Any way to extract the "Keywords" section of scientific publications using Document Data Extractor or any other nodes?

I have queried PubMed using the Document Grabber node and inputting a PMCID in the query section. Besides extracting things like Title, Abstract, etc., I would also like to extract the keywords section that is often found in scientific publications. Is this possible? Any ideas would be greatly appreciated!

Hey zhuma,

extracting the keywords section is currently not possible by using the Document Grabber node, but I will create a ticket for this. However, I can’t give you a date when this will be implemented.

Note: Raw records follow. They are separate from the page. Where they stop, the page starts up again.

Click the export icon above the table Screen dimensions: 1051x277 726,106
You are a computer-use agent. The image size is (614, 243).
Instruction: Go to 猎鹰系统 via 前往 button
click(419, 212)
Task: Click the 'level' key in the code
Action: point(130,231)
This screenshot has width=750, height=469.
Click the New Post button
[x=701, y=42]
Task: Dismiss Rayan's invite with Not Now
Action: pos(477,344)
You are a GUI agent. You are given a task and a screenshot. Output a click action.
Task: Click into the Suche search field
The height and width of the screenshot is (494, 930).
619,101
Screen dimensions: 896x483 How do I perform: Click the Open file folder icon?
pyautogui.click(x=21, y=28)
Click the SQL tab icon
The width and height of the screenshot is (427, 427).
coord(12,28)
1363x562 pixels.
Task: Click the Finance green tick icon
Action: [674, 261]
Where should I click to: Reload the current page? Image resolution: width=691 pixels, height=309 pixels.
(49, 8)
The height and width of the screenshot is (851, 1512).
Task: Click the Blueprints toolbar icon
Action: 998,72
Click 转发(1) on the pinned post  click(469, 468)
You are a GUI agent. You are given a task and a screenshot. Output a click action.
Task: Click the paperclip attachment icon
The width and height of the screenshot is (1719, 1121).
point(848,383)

Another way might be using the XPath node to parse the PubMed xml pages to get the keywords section. However you have to get the URLs for the articles you want to parse by using REST for searching PubMed.

I hope this helps,
Julian

1 Like

Thanks, Julian! I tried your suggestion, but a lot of the articles I am querying return a ? in the body column for some reason and I’m not sure why? The URLs seem fine. KNIME_project4.knwf (778.7 KB) Any insights you can provide as to why this may be happening would be greatly appreciated!

Hello @zhuma -

If you look at the status codes in the output from the GET Request node, you see almost all 429s. This is a “Too many requests” response from the server. You could try setting a delay in the GET Request configuration dialog - perhaps that will help.

EDIT: I just tried myself using a 1000ms second delay on 20 URLs, and it seemed to work fine. You might be able to reduce the delay even more.

2 Likes

Thank you, Scott! This worked perfectly!!

Though a couple have returned a ? even in the status code box. Any ideas what this could be? I tried a 500ms delay, so I will try increasing it to see if that helps further.

My guess is that those particular PMCIDs are malformed, or don’t correspond to anything in the database. But that’s just speculation. It’s definitely odd that the status code is returned missing.

Thanks for all your help, Scott! Increasing the time delay to 1000ms worked on all but one URL, so that’s awesome!

This topic was automatically closed 7 days after the last reply. New replies are no longer allowed.